De term desambiguatie (“disambiguation”, letterlijk: het eenduidig maken, van zijn dubbelzinnigheid ontdoen) duidt in de natuurlijke taalverwerking op het bepalen welke betekenis een woord heeft in de context van een tekst of zin. Het is in essentie een classificatieprobleem dat opduikt in de diverse stappen van de NLP-pipeline als lemmatisering, part-of-speech tagging, en named entity recognition. De verschillende methoden voor desambiguatie onderscheiden zich door de mate waarin ze zich beroepen op externe kennis voor de classificatie van tokens: van methoden zie die volledig op het woordenboek baseren tot gesuperviseerde en niet-gesuperviseerde “machine learning” benaderingen die enkel de context van de tekst gebruiken, resp. manuele annotaties en automatische clustering door een algoritme (“word embeddings”). Semi-gesuperviseerde methoden kunnen zowel externe kennis als de context van de tekst combineren, en gebruiken annotaties, woordenlijsten, of co-occurrence als basis om een “classifier” te trainen.
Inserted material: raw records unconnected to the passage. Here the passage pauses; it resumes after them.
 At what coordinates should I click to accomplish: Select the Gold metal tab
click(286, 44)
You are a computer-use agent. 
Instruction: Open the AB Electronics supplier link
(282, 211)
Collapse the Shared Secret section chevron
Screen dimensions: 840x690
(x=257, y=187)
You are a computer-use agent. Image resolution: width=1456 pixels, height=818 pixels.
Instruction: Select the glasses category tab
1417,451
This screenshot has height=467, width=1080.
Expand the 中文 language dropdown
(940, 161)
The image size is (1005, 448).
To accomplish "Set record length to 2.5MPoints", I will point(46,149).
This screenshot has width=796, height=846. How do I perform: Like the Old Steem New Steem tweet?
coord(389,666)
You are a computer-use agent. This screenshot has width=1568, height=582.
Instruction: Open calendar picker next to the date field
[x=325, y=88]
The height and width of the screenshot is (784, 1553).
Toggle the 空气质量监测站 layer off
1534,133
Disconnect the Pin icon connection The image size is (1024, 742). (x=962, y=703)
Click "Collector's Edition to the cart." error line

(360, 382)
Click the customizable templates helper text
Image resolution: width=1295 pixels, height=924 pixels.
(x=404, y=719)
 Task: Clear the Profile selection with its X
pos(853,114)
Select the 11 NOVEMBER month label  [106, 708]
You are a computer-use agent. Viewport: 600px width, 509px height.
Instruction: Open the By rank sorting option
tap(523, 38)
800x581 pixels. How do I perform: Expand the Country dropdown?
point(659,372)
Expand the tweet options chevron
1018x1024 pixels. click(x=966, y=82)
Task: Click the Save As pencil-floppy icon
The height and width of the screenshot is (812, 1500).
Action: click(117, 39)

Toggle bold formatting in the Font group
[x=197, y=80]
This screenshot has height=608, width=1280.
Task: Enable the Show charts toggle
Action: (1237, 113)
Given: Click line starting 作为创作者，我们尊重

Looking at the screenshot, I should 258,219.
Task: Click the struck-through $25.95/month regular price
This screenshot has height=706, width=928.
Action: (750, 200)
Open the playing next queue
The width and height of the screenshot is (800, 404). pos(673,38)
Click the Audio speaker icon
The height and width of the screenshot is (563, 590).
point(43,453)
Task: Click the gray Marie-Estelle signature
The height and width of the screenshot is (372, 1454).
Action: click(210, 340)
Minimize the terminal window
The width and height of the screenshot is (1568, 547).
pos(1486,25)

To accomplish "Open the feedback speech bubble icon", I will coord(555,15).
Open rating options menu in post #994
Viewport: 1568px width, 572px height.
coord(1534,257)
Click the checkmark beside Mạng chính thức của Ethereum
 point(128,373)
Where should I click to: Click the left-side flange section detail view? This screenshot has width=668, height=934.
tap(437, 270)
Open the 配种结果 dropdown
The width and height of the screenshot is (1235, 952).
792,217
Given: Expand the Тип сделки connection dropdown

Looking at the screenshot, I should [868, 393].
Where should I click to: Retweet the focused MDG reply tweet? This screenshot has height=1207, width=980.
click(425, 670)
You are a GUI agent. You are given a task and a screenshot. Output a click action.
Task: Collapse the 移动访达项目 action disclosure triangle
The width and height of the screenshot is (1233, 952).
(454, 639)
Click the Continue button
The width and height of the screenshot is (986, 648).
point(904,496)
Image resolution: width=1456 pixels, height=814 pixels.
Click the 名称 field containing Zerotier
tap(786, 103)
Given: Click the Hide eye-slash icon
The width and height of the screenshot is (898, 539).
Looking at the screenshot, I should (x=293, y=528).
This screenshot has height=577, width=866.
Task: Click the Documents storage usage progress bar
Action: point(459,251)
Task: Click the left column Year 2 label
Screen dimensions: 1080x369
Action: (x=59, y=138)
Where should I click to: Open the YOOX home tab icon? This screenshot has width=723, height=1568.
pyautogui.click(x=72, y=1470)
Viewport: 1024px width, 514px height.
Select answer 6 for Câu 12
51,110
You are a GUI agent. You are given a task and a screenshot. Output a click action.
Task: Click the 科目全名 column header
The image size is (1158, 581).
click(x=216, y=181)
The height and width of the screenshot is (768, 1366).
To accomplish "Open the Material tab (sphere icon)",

In het kader van een geografische vraagstelling, betekent desambiguatie ook het identificeren van het correcte coördinaat voor elke plaatsnaam op basis van de ruimtelijke context geschetst in de tekst. Deze extra bewerking nodig om de resultaten van de tekstextractie aan GIS te kunnen linken wordt “geoparsing” genoemd. “Geoparsing” onderscheidt zich van “geocoding”, waarbij coördinaten worden toegekend aan gestructureerde ruimtelijke informatie zoals adressen, i.t.t. de extractie en desambiguatie van toponiemen uit ongestructureerde tekst. Het “geoparsen” van historische teksten brengt naast het desambigueren van bv. twee identiek benoemde plaatsen nog bijkomende uitdagingen met zich mee: de factor tijd, m.a.w. het onderscheiden van locaties die doorheen de geschiedenis mogelijk meerdere plaatsnamen hadden. Een historische plaatsnamengazetteer, samengesteld uit kaart- en/of tekstannotaties, vormt daarbij een noodzakelijke kennisbasis.